Count the lines in the data below that include the word "each", then state the total and nothing besides.

## Provided information:
= = = =

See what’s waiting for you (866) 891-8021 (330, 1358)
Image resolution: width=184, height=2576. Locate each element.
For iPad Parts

= = = =

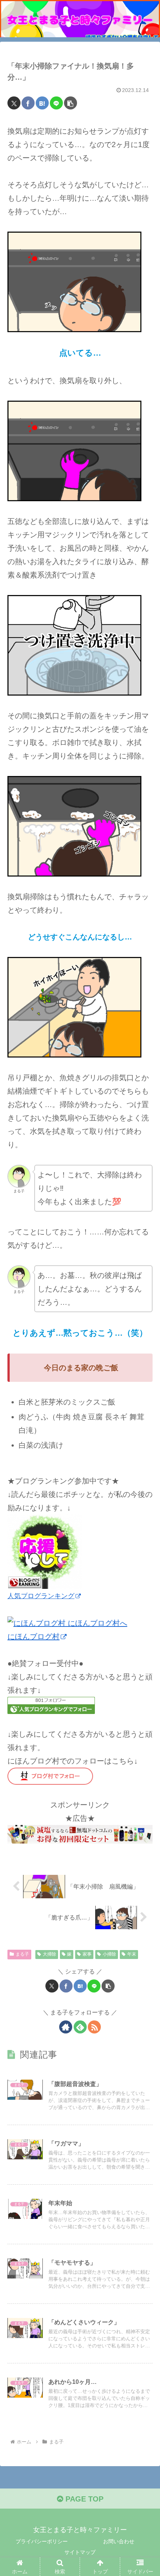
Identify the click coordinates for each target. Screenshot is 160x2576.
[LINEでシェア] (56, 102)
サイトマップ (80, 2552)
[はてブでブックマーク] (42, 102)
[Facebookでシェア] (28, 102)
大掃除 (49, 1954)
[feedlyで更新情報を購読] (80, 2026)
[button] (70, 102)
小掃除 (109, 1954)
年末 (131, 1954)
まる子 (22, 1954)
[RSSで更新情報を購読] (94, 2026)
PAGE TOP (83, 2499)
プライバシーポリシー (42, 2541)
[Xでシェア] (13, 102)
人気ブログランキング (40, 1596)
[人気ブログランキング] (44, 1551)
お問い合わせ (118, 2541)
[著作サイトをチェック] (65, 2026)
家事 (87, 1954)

= = = =

## Written response:
2